* 元の文章 *
+++
【要注意】アルコールチェックのなりすましや改ざんの手口と罰則|事例や企業がとるべき防止対策を紹介

飲酒運転の防止を目的に義務化されたアルコールチェックですが、その一方で「なりすまし」や「データの改ざん」などの不正行為が問題視されています。
飲酒運転は重大な交通違反であり、企業の社会的信頼を大きく損なう行為です。
過去には、ドライバー本人ではない第三者が代わりに検査を行ったり、測定データを偽装するケースが発生しており、企業には防止対策の徹底が求められています。
そこで本記事では、アルコールチェックのなりすましや不正行為の手口、罰則内容や過去事例、企業のなりすまし防止対策や業界別の取り組みについて詳しく紹介します。
目次 / この記事でわかること
1. アルコールチェックのなりすましや不正行為の手口とは?
企業が飲酒運転防止を目的にアルコールチェック体制を整備しても、すべての不正を完全に見抜くのは容易ではありません。
なりすましなどの不正行為は、アルコールチェッカーの仕組みを逆手に取って行われるケースが多いため、機器の特性を理解することが不正防止のポイントです。
そこで本章では、不正行為で使われる4つの主な手口を解説します。
1-1 第三者による「なりすまし」
アルコールチェックで最も多い不正が第三者による「なりすまし」です。
「アルコール反応が出るかもしれない」と感じたドライバーが、飲酒していない同僚の息を代わりに吹き込ませるケースがあります。
対策としてアルコールチェック時の写真を撮る方法がありますが、静止画では管理者が測定の瞬間を正確に確認できません。
なりすましは直行直帰や出張先など、管理者が同席できない状況で発生しやすいため、アルコールチェック時は対面での本人確認が重要です。
+++
* 手元のデータ *

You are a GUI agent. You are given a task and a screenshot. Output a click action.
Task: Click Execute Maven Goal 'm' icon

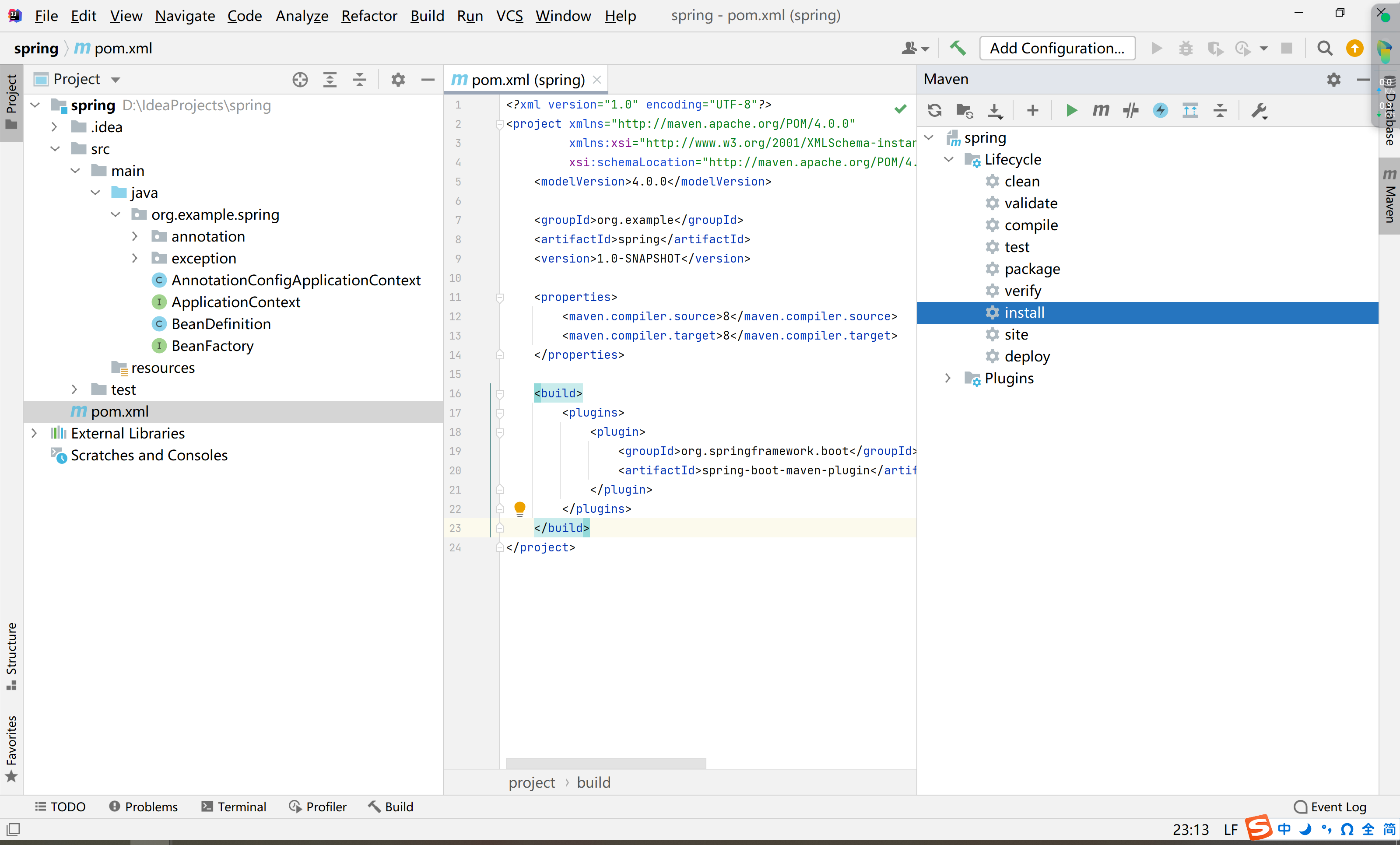tap(1101, 110)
+++
* やること *
a) アルコールチェックの記事から、「企業が飲酒運転防止を目的にア」を含む言葉で始まり「瞬間を正確に確認できません。」で終わるところを、そのまま抜き出してください。
b) アルコールチェックの記事では、なりすましが起きやすいのはどんな場面だと書かれていますか。

* 答え *
a)
企業が飲酒運転防止を目的にアルコールチェック体制を整備しても、すべての不正を完全に見抜くのは容易ではありません。
なりすましなどの不正行為は、アルコールチェッカーの仕組みを逆手に取って行われるケースが多いため、機器の特性を理解することが不正防止のポイントです。
そこで本章では、不正行為で使われる4つの主な手口を解説します。
1-1 第三者による「なりすまし」
アルコールチェックで最も多い不正が第三者による「なりすまし」です。
「アルコール反応が出るかもしれない」と感じたドライバーが、飲酒していない同僚の息を代わりに吹き込ませるケースがあります。
対策としてアルコールチェック時の写真を撮る方法がありますが、静止画では管理者が測定の瞬間を正確に確認できません。

b) 直行直帰や出張先など、管理者が同席できない場面です。